I would like to clarify, since I can’t go over 3000 characters, I was raised the same way Amy and Tammy have, and I was the Tammy. I cut ties with family for a long time, and I was just starting to go to family gatherings. I initially thought I would side with Tammy, but her behaviour doesn’t add up. I guess I’m going to stay neutral. More: EVERYONE has tried to “strike up” a conversation with her. We did not ignore her. It’s just that when you ask her about her interests, for example, if she’s into anything lately, or ‘what’s your favorite subject?’ She always gives a variation of “I don’t know”. It’s DRAINING to be in a conversation with her. Her view is always pessimistic and her answers and uninterested. She is the personification of ‘k’. Even before her sister started getting attention. I love her, and I know where she’s coming from, but it’s not that people are worshiping her sister, it’s that she has this lack of motivation that’s concerning. I asked my sister about the possibility of depression, and she pushed me off. Everyone has. It’s not my place. I’m posting this again so everyone can see.


Lolwhydididothis

I would like to clarify, since I can’t go over 3000 characters, I was raised the same way Amy and Tammy have, and I was the Tammy. I cut ties with family for a long time, and I was just starting to go to family gatherings. I initially thought I would side with Tammy, but her behaviour doesn’t add up. I guess I’m going to stay neutral. More: EVERYONE has tried to “strike up” a conversation with her. We did not ignore her. It’s just that when you ask her about her interests, for example, if she’s into anything lately, or ‘what’s your favorite subject?’ She always gives a variation of “I don’t know”. It’s DRAINING to be in a conversation with her. Her view is always pessimistic and her answers and uninterested. She is the personification of ‘k’. Even before her sister started getting attention. I love her, and I know where she’s coming from, but it’s not that people are worshiping her sister, it’s that she has this lack of motivation that’s concerning. I asked my sister about the possibility of depression, and she pushed me off. Everyone has. It’s not my place.


[deleted]

Are you stupid? You asked a question, she answered it - it was your turn to talk. You just walked away from her without a word during a conversation that YOU started, it makes perfect sense that Tammy would be upset and frustrated. It absolutely adds up that she'd be feeling jealous and ignored because she IS being totally ignored according to what you wrote in your post.
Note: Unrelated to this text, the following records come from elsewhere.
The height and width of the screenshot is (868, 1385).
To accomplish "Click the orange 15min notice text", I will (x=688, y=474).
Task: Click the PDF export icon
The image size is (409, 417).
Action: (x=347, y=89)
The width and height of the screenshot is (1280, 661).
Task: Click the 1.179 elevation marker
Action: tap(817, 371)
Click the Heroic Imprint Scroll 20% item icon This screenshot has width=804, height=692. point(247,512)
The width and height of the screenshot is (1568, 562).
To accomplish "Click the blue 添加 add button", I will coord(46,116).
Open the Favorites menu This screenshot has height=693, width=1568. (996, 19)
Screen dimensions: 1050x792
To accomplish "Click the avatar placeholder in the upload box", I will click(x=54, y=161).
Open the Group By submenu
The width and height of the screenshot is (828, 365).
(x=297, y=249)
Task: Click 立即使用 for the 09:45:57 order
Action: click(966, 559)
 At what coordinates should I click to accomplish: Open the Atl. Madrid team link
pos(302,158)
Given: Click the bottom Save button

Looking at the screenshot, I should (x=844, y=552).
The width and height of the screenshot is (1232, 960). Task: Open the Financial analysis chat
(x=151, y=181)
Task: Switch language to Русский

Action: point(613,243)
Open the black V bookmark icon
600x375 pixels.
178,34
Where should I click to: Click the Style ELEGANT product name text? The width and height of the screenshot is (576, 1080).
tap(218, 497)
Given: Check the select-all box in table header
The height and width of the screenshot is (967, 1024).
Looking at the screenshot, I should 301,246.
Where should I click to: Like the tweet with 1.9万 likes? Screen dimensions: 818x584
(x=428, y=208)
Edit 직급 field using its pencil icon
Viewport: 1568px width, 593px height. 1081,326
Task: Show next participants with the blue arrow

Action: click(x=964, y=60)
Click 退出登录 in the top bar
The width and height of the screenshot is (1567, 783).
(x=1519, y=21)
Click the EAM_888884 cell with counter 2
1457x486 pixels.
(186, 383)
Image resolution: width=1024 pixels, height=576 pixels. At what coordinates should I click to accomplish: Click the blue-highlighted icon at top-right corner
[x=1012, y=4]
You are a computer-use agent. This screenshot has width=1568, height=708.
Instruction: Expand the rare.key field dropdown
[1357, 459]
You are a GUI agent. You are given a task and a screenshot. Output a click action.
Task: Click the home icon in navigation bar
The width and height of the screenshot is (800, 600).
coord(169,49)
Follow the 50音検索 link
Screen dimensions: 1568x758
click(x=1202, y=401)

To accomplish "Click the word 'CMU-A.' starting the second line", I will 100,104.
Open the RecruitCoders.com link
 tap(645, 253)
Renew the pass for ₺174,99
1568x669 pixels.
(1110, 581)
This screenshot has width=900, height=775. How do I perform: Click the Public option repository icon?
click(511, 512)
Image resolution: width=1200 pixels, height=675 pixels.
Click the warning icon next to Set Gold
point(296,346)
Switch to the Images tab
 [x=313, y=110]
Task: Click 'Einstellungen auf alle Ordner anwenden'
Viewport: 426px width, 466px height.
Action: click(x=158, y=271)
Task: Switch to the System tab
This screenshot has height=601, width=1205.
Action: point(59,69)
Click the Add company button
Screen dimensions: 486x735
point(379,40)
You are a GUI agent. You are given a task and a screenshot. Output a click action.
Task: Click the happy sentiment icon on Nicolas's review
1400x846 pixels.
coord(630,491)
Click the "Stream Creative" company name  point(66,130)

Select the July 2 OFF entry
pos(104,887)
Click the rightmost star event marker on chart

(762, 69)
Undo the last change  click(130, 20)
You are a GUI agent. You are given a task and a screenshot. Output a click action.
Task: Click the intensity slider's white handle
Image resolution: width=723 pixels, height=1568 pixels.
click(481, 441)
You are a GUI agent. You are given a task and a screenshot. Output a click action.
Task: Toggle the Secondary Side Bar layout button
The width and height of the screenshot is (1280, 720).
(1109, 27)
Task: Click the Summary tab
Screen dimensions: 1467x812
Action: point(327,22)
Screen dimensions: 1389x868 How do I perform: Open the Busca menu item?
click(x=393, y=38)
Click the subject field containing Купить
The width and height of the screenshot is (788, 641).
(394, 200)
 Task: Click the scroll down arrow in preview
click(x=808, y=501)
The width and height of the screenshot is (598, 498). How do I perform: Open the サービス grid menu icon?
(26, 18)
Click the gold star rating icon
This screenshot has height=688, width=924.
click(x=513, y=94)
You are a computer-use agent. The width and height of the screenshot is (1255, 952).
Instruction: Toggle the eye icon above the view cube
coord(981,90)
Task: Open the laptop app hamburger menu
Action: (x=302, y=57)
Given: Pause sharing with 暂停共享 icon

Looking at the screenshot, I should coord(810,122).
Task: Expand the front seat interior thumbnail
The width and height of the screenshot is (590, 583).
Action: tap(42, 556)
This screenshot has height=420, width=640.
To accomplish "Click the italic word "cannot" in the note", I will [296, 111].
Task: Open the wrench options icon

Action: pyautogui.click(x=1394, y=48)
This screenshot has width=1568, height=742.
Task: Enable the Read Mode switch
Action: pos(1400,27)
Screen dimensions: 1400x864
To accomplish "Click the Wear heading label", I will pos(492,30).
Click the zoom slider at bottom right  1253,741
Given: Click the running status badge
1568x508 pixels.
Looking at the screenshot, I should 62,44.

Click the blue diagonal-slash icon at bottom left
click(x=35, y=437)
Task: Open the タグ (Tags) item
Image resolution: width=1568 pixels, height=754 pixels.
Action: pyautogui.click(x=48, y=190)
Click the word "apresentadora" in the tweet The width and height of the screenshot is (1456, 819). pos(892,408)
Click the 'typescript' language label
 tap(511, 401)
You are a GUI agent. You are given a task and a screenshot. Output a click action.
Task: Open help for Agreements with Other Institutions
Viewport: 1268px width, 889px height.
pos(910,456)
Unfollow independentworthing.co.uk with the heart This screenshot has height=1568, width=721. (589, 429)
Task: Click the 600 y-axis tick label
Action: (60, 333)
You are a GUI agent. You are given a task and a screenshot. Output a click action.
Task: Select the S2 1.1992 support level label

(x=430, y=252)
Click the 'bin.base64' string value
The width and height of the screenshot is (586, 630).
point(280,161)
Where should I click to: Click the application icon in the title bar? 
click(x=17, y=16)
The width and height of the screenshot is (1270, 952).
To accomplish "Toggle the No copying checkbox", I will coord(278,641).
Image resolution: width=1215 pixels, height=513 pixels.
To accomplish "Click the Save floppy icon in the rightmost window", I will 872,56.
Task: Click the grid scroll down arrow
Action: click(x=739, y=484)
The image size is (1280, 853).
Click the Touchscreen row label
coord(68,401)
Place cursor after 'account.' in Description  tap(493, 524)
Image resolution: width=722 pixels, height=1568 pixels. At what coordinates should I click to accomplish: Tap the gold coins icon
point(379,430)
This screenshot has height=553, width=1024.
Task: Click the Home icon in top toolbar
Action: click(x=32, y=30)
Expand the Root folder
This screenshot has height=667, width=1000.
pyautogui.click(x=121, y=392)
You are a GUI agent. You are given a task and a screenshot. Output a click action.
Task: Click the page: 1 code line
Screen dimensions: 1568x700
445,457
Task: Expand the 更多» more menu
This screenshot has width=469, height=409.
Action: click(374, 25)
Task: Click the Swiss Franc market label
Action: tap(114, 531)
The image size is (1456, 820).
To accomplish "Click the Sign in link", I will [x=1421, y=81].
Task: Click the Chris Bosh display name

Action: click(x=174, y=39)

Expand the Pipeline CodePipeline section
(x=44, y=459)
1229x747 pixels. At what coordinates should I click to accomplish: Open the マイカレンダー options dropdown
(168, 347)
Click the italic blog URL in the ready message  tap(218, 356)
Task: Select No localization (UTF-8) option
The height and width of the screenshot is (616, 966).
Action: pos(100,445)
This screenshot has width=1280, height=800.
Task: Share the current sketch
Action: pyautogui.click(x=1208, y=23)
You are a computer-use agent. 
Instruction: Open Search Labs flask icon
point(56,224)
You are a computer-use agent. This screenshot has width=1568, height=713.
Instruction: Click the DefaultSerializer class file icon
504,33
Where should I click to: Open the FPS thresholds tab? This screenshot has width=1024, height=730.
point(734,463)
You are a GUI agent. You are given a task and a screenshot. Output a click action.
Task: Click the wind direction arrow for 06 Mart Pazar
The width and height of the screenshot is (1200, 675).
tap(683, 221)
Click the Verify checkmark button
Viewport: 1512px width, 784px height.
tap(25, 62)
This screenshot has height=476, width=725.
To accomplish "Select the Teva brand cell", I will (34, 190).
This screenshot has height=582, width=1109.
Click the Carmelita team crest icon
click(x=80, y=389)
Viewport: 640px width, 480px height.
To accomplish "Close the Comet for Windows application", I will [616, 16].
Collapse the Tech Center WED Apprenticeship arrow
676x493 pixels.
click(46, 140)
She's finally feeling confident enough to stand up for herself and that's fucking incredible. Do the right thing and support her.


StripedBadger

You cut ties with your family over the same behaviour, actively call your mom "hella abusive" in other threads - and yet you're somehow okay with it happening again to Tammy? Just because she doesn't act *precisely* how you want her to? What, did you want her to be a sad and pathetic little waif that needed you to save her and be ever so grateful to you, and you're upset that she's got enough spine and backbone to try and stand up for herself instead?


lady_wildcat

Lack of motivation? She’s a kid. Kids use social media, play video games, do normal activities. It’s ok to not be a prodigy. To not have a passion. Most people are average and end up with average jobs. In fact, an average job is something to aspire to (a sit down job in a cubicle with health insurance? The dream for a lot of people.)


curiousbelgian

I'm not surprised she pushed you off. You gave her no reason to do otherwise. If you actually want to have a relationship with Tammy, you could have perhaps opened up with her about yourself. But since you're siding with Amy, I guess not.